:: Provided data

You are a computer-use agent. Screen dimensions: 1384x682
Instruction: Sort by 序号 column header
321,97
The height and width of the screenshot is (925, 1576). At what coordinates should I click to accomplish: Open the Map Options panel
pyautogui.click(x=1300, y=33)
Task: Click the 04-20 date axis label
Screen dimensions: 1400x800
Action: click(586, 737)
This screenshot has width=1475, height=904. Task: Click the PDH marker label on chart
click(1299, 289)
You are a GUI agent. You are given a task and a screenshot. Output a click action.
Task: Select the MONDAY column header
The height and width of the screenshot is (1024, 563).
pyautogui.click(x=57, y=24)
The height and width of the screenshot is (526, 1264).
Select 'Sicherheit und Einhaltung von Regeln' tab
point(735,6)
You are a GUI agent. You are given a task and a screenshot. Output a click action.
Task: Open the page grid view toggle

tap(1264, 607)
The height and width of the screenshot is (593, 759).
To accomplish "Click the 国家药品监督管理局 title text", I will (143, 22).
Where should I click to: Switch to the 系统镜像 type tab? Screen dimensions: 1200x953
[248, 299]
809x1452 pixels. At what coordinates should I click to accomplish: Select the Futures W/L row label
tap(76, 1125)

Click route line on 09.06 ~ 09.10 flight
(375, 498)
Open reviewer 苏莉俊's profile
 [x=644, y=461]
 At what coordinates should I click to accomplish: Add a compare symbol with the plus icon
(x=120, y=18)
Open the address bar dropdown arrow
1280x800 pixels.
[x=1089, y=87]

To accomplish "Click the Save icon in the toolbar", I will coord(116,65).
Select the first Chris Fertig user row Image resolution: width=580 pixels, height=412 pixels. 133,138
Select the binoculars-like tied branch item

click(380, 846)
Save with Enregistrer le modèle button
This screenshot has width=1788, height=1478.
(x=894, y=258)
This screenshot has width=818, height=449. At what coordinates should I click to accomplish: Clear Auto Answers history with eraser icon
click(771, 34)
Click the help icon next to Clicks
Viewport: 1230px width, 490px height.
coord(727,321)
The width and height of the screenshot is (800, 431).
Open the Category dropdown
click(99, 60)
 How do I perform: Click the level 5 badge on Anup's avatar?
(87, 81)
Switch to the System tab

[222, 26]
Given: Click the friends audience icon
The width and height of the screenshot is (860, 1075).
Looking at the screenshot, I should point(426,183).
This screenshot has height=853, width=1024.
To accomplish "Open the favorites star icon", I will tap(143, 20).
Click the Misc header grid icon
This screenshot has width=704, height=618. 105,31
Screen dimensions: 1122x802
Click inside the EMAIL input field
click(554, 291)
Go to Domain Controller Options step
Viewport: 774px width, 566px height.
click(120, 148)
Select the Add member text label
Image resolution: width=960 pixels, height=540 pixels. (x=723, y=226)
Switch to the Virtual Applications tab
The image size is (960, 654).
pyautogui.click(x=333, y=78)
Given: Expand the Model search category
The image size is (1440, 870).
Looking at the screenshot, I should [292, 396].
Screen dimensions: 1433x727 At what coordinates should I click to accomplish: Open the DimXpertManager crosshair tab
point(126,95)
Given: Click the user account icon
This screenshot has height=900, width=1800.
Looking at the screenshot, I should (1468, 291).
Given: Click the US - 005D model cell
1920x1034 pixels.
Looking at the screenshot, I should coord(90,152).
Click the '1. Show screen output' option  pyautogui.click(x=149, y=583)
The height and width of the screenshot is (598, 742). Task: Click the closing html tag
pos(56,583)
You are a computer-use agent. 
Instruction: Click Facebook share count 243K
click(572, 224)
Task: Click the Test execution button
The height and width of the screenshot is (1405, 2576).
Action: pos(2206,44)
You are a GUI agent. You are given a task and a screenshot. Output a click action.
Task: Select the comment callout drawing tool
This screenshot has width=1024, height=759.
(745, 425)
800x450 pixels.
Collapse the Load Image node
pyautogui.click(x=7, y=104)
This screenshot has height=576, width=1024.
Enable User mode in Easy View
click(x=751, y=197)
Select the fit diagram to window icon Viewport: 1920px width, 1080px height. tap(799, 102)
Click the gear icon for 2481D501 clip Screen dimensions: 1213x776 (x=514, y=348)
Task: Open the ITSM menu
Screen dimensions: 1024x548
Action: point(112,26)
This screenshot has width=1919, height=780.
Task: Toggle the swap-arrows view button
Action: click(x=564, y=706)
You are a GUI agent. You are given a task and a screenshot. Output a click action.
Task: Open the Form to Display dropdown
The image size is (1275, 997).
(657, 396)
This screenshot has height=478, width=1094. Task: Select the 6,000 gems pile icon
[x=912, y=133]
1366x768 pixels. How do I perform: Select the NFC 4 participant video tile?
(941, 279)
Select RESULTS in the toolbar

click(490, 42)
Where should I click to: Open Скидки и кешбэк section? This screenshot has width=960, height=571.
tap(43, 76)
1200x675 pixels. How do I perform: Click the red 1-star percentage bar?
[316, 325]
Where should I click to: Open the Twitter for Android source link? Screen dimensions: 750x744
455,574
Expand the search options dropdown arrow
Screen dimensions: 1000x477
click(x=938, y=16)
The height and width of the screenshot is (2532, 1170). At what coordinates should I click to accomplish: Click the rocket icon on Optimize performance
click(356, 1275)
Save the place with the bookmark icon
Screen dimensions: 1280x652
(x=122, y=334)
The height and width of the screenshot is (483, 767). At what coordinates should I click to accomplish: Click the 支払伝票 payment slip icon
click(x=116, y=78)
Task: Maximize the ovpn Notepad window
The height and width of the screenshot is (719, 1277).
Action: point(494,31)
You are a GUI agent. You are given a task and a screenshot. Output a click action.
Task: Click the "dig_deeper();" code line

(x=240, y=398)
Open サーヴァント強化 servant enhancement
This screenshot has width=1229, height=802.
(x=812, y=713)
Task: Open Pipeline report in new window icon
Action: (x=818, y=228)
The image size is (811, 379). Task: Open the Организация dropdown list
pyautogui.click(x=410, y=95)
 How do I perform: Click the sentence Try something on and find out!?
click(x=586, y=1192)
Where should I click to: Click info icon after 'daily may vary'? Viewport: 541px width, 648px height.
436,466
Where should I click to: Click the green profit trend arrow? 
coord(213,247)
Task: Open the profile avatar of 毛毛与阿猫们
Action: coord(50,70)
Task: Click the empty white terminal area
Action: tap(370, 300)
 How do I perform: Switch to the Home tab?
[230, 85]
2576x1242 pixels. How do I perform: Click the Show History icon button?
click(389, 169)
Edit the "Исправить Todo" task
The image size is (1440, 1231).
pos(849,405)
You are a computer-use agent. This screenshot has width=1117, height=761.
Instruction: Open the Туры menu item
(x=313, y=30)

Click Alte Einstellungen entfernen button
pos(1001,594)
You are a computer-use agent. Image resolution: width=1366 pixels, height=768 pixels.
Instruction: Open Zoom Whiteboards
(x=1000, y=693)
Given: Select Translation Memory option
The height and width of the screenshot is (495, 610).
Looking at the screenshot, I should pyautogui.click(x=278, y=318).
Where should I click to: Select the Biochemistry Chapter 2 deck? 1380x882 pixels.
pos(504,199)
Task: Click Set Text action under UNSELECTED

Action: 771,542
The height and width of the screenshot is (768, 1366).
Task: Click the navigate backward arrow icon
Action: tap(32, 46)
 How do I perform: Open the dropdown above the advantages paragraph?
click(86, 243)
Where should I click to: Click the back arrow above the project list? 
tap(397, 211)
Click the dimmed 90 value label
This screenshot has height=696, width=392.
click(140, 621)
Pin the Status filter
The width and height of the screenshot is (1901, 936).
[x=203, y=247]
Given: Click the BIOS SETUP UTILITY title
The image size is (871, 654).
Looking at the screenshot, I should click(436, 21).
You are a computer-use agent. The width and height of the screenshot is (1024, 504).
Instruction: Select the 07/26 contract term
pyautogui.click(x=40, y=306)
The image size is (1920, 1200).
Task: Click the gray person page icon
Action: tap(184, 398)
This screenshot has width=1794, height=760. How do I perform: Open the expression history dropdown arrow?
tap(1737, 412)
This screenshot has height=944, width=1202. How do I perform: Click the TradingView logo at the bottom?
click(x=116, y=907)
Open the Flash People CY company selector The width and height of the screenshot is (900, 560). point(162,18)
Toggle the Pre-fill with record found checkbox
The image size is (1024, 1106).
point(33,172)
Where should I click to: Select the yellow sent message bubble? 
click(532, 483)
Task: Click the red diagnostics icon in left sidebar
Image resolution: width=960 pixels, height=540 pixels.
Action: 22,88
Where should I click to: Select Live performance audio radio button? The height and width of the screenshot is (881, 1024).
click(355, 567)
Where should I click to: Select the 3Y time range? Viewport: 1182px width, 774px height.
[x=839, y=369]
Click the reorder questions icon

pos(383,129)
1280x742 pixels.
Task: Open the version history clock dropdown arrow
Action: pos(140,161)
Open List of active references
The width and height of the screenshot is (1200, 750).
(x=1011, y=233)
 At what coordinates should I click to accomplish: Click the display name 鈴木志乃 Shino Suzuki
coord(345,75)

::::

* [How to complete this task]
Find the lines of the listing that contain the string "computer" and give how many there are, with no other words.

* [Reply to the task]
5